On Structural Properties of Risk-Averse Optimal Stopping Problems
Xingyu Ren, Michael C. Fu, Steven I. Marcus
TL;DR
The paper develops structural results for finite-horizon risk-averse optimal stopping under time-consistent coherent risk measures. It extends classic risk-neutral insights by handling subadditivity and the lack of tower property, establishing value-function monotonicity under mild regularity and providing a general framework for control-limit policies. Two verifiable pathways to threshold structures are proposed: comonotone conditions on risk measures and state vectors, and valid one-step look-ahead optimality; in both, the results connect to risk-neutral equivalents or provide practical conditions for policy design.

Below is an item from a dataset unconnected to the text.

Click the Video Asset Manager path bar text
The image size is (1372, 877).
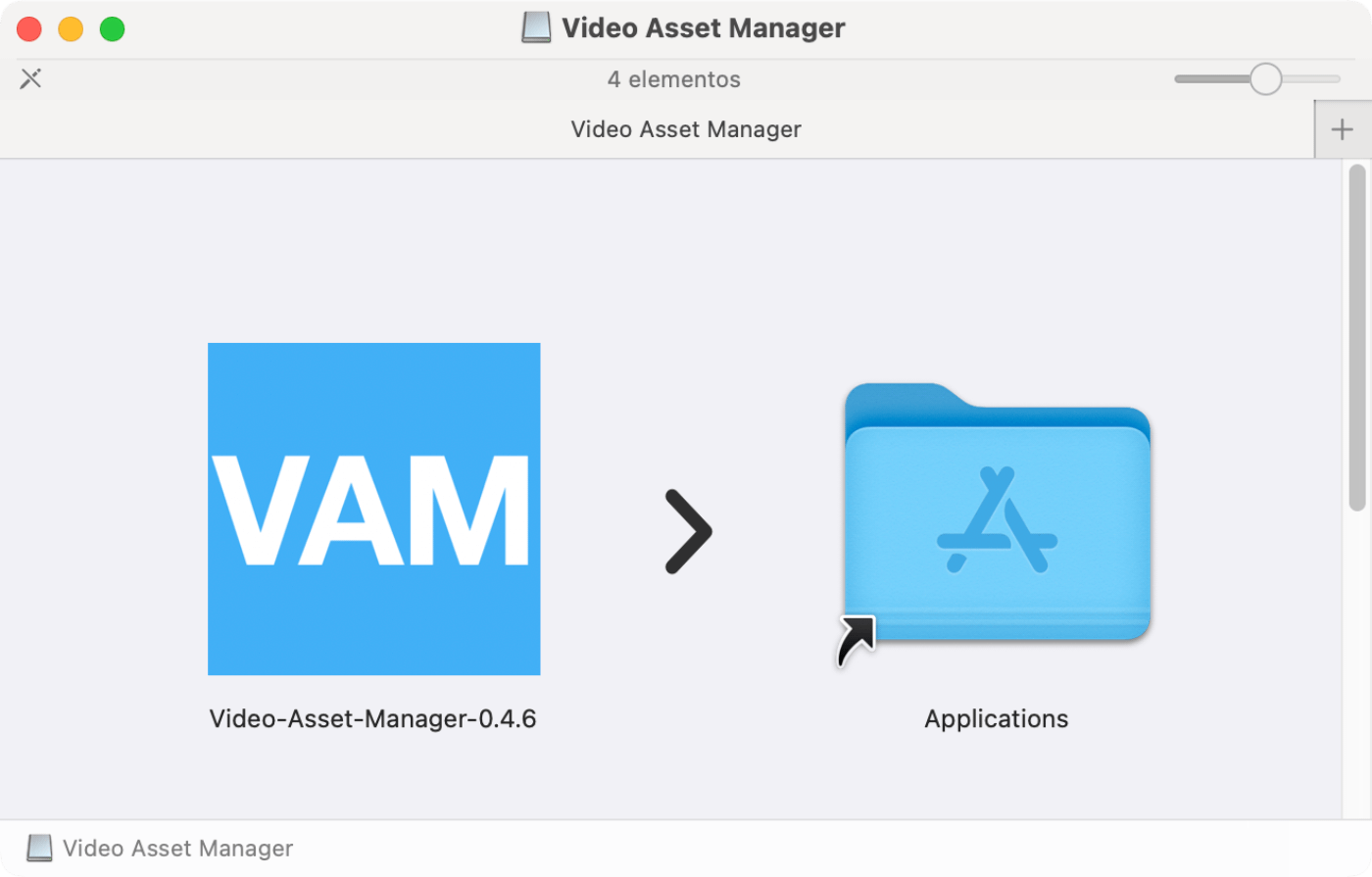pos(176,847)

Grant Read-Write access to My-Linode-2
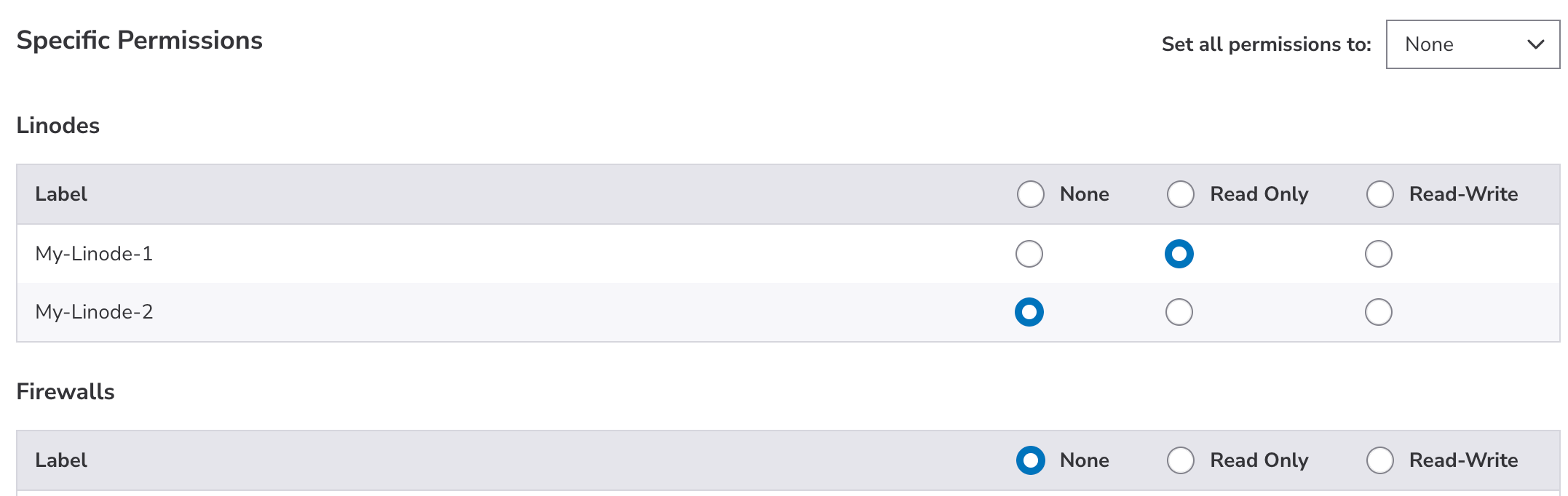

Through dual representations, coupling arguments, and illustrative examples in operations, marketing, and finance, the work offers actionable criteria for when risk-averse stopping problems admit threshold-type policies and how more risk aversion affects policy structure.
Abstract
We establish structural properties of optimal stopping problems under time-consistent dynamic (coherent) risk measures, focusing on value function monotonicity and the existence of control limit (threshold) optimal policies. While such results are well developed for risk-neutral (expected-value) models, they remain underexplored in risk-averse settings. Coherent risk measures typically lack the tower property and are subadditive rather than additive, complicating structural analysis. We show that value function monotonicity mirrors the risk-neutral case. Moreover, if the risk envelope associated with each coherent risk measure admits a minimal element, the risk-averse optimal stopping problem reduces to an equivalent risk-neutral formulation. We also develop a general procedure for identifying control limit optimal policies and use it to derive practical, verifiable conditions on the risk measures and MDP structure that guarantee their existence. We illustrate the theory and verify these conditions through optimal stopping problems arising in operations, marketing, and finance.